What you are asked to do
Using the article on the 2017 Chinese FA Women's Cup below, explain in one to three sentences how Jiangsu Suning came to be listed as champions over Changchun Rural Commercial Bank.

2017 Chinese FA Women's Cup

Tournament details
- Country: China
- Dates: 12 June–21 June
- Teams: 16

Final positions
- Champions: Jiangsu Suning
- Runners-up: Changchun Rural Commercial Bank

Tournament statistics
- Matches played: 40
- Goals scored: 145 (3.63 per match)
- Top goal scorer: Rafaelle

= 2017 Chinese FA Women's Cup =

The 2017 Chinese FA Women's Cup () was the 11th edition of the Chinese FA Women's Cup. Jiangsu Suning won their 2nd title after beating Changchun Rural Commercial Bank in the penalty shoot-out.

Supplied entries
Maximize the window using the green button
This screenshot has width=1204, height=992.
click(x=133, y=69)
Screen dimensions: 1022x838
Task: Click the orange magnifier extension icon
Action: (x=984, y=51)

Exercise solution
Jiangsu Suning beat Changchun Rural Commercial Bank in a penalty shoot-out in the 2017 Chinese FA Women's Cup. That victory made Jiangsu Suning the champions and Changchun Rural Commercial Bank the runners-up. It was Jiangsu Suning's second title.